A progressive with a view of an upwardly moving and utopian future will ultimately resent anything short of utopia—even if it is an engine so uniquely conducive to justice and human flourishing as liberal democracy. And a conservative with an idealized view of a golden age of the past will soon come to resent an era that doesn’t live up to the illusion.
The Messiahs who don’t live up to our expectations of them are quickly tossed aside for the Barabbases whom we believe will.
The American founders were not the Christian models that some forms of Christian propaganda (otherwise known as “lies”) have told us. These same founders were not the cartoon supervillains that other forms of propaganda would characterize them to be either. They were sinners who aspired to something they never lived up to—and that we don’t live up to either. The genius was that they didn’t seek to wipe away those tensions.

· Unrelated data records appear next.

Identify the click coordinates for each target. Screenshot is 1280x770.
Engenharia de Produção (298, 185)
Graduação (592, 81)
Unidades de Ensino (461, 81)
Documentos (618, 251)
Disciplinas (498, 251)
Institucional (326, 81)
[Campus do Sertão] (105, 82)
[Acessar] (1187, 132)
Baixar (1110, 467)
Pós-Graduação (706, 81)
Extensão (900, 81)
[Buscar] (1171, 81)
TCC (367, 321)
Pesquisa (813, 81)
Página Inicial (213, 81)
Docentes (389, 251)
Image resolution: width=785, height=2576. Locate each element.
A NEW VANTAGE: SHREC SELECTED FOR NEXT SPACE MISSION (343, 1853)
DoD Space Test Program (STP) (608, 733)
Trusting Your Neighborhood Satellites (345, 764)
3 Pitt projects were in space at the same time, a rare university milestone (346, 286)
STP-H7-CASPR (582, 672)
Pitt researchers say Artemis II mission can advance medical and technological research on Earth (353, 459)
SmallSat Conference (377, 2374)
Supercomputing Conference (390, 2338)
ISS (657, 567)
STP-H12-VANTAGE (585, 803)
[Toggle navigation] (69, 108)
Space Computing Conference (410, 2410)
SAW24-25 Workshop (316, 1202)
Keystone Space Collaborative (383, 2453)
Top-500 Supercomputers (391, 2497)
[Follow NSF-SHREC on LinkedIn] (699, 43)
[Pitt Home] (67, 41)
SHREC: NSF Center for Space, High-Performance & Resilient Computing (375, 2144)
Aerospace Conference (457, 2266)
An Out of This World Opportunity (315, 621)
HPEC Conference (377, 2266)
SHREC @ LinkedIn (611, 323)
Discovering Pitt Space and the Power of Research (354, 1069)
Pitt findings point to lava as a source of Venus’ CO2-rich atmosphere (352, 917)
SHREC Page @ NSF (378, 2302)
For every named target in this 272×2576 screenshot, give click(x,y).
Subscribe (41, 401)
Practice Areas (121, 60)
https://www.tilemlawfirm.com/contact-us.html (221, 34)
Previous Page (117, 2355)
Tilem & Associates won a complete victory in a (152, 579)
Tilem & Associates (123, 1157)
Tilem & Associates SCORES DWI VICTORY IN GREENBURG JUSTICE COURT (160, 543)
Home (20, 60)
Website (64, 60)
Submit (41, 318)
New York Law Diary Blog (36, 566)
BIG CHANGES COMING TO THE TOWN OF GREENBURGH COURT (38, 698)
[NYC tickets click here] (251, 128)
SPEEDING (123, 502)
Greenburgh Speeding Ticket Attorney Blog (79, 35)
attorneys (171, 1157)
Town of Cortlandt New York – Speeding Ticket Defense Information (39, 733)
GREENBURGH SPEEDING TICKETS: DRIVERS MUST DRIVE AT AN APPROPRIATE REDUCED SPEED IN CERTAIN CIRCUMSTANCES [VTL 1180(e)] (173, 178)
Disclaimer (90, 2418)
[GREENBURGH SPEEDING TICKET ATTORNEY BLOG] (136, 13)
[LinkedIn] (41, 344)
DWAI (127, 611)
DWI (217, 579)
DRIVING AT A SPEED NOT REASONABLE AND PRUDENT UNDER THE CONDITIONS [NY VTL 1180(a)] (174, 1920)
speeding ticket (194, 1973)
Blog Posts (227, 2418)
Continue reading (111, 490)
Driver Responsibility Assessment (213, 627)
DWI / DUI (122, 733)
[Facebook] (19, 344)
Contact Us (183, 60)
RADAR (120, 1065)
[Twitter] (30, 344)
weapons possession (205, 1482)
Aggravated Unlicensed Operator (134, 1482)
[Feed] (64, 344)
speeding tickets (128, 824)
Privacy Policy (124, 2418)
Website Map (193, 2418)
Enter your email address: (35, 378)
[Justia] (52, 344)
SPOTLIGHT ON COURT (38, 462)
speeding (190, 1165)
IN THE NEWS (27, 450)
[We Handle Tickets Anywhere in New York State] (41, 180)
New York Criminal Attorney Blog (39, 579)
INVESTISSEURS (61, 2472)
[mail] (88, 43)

E. B. White—author of Charlotte’s Web and Stuart Little—taught an entire generation of Americans grammar and the craft of writing. Many of us had our high-school term papers marked up for deviating from the Strunk and White Elements of Style.
In 1936 White argued that not only was the United States Constitution not a sacred document but that it isn’t even a grammatical one. White noted that “We, the people of the United States, in order to form a more perfect union” is language meant to turn “many a grammarian’s stomach, perfection being a state which does not admit of degree.” Something is either perfect or imperfect. It can’t be “more perfect” or “less perfect.”
In this one case, though, White was willing to sacrifice the rules. “A meticulous draughtsman would have written simply ‘in order to form a perfect union’—a thing our forefathers didn’t dare predict, even for the sake of grammar.”
A Christian view of humanity should free us to differentiate between a claim to perfection and an aspiration to that which is “more perfect.”
Every era is shot through with grace, and every era since Eden falls short of the glory of God. We can love our parents or our children or our spouses not in spite of the fact that they are flawed but precisely because they are not intended to be our gods.
We can, those of us who are Americans, love America—with all of its flaws and failures—precisely because we don’t expect it to be the kingdom of God.
Christian nationalism can never end in patriotism because it confuses the ultimate and the proximate. Progressive utopianism can never result in patriotism because it does the same.
Genuinely kingdom-first Christianity, though, can and should free us from nationalism, nativism, and perfectionism to truly love God and country, because we know the difference between the two.
Russell Moore is the editor in chief at Christianity Today and leads its Public Theology Project.